Inter-environmental world modeling for continuous and compositional dynamics
Kohei Hayashi, Masanori Koyama, Julian Jorge Andrade Guerreiro
TL;DR
This work addresses the challenge of generalizing world models across diverse environments by learning an environment-agnostic simulator that embraces continuous and compositional actions. It introduces World modeling through Lie Action (WLA), which uses a Lie group to model transitions in a latent space that is partitioned into object-centric slots, enabling linearized, compositional dynamics that lift to the observation space via an equivariant autoencoder. By training an adaptive controller in the latent Lie-algebra space and coupling it with an inverse dynamic map, WLA solves the Controller Interface Problem in a structured, minimally-labeled setting and demonstrates strong cross-environment generalization on Phyre, ProcGen, and Android-like datasets.

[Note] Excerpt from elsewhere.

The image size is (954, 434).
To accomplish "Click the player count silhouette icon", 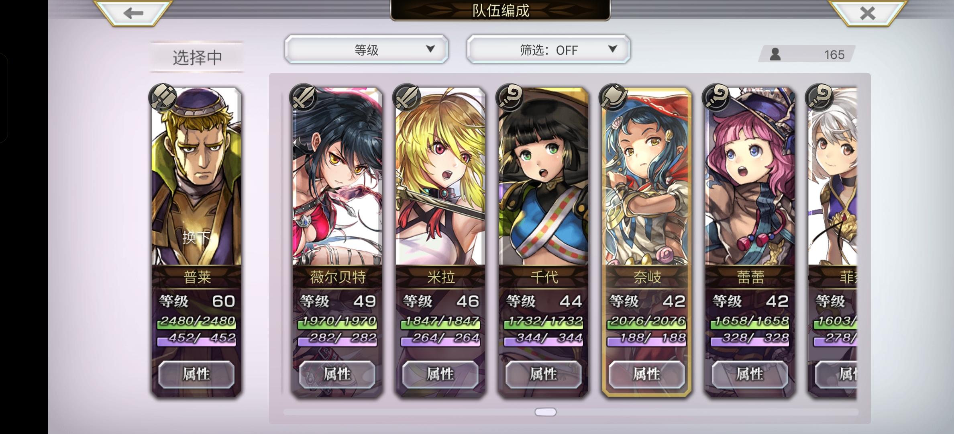I will (775, 54).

The approach yields superior temporal coherence and action-consistent generation compared to baselines, highlighting the practical impact of integrating Lie-group structure and object-centric representations for interactive, generative world models.
Abstract
Various world model frameworks are being developed today based on autoregressive frameworks that rely on discrete representations of actions and observations, and these frameworks are succeeding in constructing interactive generative models for the target environment of interest. Meanwhile, humans demonstrate remarkable generalization abilities to combine experiences in multiple environments to mentally simulate and learn to control agents in diverse environments. Inspired by this human capability, we introduce World modeling through Lie Action (WLA), an unsupervised framework that learns continuous latent action representations to simulate across environments. WLA learns a control interface with high controllability and predictive ability by simultaneously modeling the dynamics of multiple environments using Lie group theory and object-centric autoencoder. On synthetic benchmark and real-world datasets, we demonstrate that WLA can be trained using only video frames and, with minimal or no action labels, can quickly adapt to new environments with novel action sets.